Their latest flare-up came last November, when guitarist Saul Adamczewski’s drug use meant his commitment all but disintegrated, forcing rhe band to abandon him mid-tour throwing preparations for second album ‘Songs For Our Mothers’ into jeopardy. Like his four bandmates, the emaciated, gap-toothed songwriter was ensconced in a busy interview schedule and had recently shaved his head for the video for lead single ‘Whitest Boy On The Beach’.
Even though its tracklisting references Nazi politician Joseph Goebbels and murderous doctor Harold Shipman, ‘Songs For Our Mothers’ represents a chance to override controversy with music. Opener ‘Whitest Boy On The Beach’ is the shot-in-the-arm banger we’ve waited two years for, smothering Donna Summer disco in motorik rhythms, whirring organ and dervish vocals from rat-like frontman Lias Saoudi.
It’s the first and last moment of lightness. Thereafter, the record explores inflammatory issues. Recorded with Sean Lennon in upstate New York, the clanging ‘Satisifed’ imagines oral sex with holocaust survivor Primo Levi, ‘Goodbye Goebbels’ romanticises Hitler’s suicide and heroin party song ‘Tinfoil Deathstar’ pays groovy tribute to David Clapson, an ex-soldier who died from diabetes complications in 2013 after his benefits were cut by the Government.

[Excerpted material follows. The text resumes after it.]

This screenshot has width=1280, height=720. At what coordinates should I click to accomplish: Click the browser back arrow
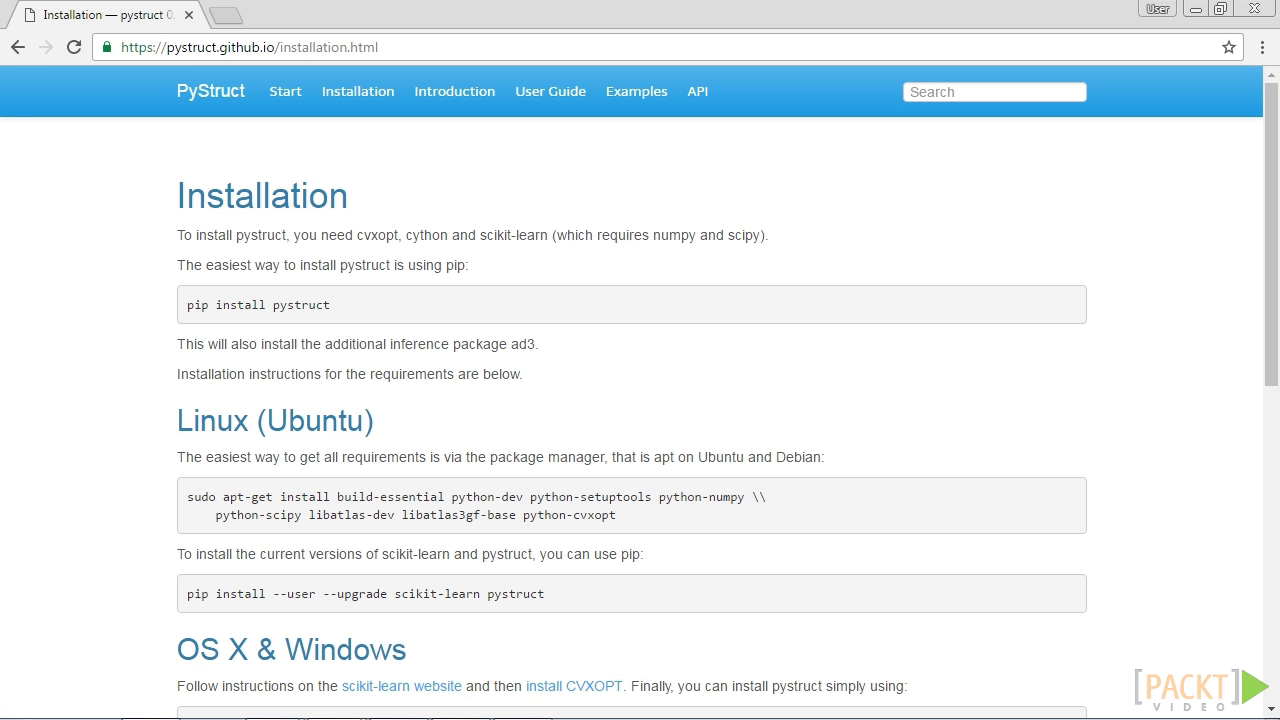18,47
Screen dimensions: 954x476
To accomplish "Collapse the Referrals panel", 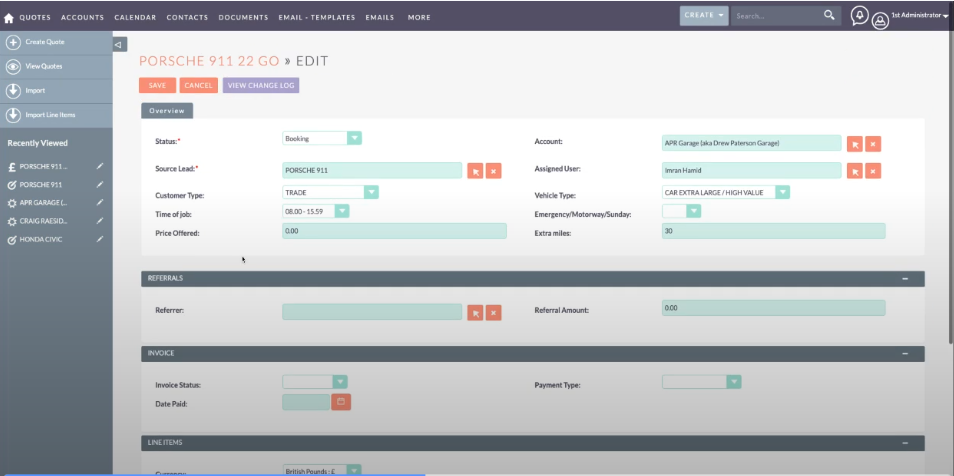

Crucially, lines like “She looked like Primo Levi sucking marrow out of a bone” (‘Satisfied’) and “Here’s to the fourth reich/ I bid you a Jew” (‘Goodbye Goebbels’) are set to the band’s most intricate and best recordings yet. It’s as if they’re goading, ‘Sure, criticise us, but just listen to these choruses!’
Doomy seven-minute dirges ‘Duce’ and ‘We Must Learn To Rise’ are far more uncomfortable, mainly because they prompt speculation as to how many drugs you’d have to consume to think they sounded good. Nevertheless, the majority of this 46-minute album is gripping, a sickening start to the year that makes Saul’s temporary departure all the more understandable. This band is challenging enough to listen to, let alone actually be in.